The Bolivar Oral History Project. The BOHP was launched as part of the broader Bolivar Archeological Project.
These initiatives were sponsored by the Texas Department of Transportation (TxDOT) in response to proposed road improvements to FM 455 in Denton County. A survey in the town of Bolivar at the intersection of FM 455 and FM 2045 revealed the remains of two nineteenth-century sites that would be impacted by the road-widening activities: the Sartin Hotel and the Tom Cook Blacksmith Shop. From 1882 until his death in 1898, freedman Thomas Cook Sr. owned and operated this blacksmith shop.
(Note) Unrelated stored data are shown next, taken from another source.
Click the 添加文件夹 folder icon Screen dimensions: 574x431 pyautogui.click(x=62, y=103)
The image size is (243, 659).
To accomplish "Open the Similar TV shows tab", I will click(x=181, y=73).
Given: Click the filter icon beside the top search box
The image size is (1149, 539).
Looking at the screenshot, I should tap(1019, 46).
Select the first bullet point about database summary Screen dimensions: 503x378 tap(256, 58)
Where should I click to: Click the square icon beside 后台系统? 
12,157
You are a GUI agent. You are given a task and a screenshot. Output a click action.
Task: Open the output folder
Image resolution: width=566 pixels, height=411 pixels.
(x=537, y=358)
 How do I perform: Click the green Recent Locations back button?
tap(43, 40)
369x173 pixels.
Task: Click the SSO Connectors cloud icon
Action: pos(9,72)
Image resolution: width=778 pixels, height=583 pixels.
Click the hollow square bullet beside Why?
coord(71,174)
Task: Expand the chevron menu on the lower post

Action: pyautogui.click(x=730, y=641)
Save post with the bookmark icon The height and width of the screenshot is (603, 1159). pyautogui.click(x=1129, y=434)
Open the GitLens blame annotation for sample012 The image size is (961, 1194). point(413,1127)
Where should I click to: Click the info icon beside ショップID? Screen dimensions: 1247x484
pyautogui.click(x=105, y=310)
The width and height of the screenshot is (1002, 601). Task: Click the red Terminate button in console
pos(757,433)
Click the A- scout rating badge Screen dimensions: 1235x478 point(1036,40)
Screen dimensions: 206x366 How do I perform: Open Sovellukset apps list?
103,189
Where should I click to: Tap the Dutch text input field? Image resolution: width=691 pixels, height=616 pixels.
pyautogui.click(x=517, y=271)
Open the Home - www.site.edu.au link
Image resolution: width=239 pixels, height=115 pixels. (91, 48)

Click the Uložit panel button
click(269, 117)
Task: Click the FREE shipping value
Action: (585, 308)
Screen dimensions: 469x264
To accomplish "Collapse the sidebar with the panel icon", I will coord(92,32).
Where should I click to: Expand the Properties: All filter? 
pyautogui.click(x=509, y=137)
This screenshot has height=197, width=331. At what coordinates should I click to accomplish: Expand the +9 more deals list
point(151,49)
Excavations at the two sites took place from November of 2020 to February of 2021.
Researchers partnered with local African Americans for the duration of the Bolivar project. These stakeholders included Quakertown descendants and the lineal descendants of Tom Cook and his wife, Lethia Perry. An oral history project was one of the outcomes of the community engagement. In 2022 and 2023, Cook descendants William Howard Clark and Halee Wright, University of Texas archeologists Maria Franklin and Tara Skipton, and Stantec archeologists Alex Menaker and Doug Boyd collaborated with stakeholders on the BOHP. Eight African Americans, including five Cook descendants, were interviewed. There are three major themes represented by the oral histories: family history and relationships, Southeast Denton’s community over time (churches, Black-owned businesses, education, Fred Moore School), and Black heritage sites.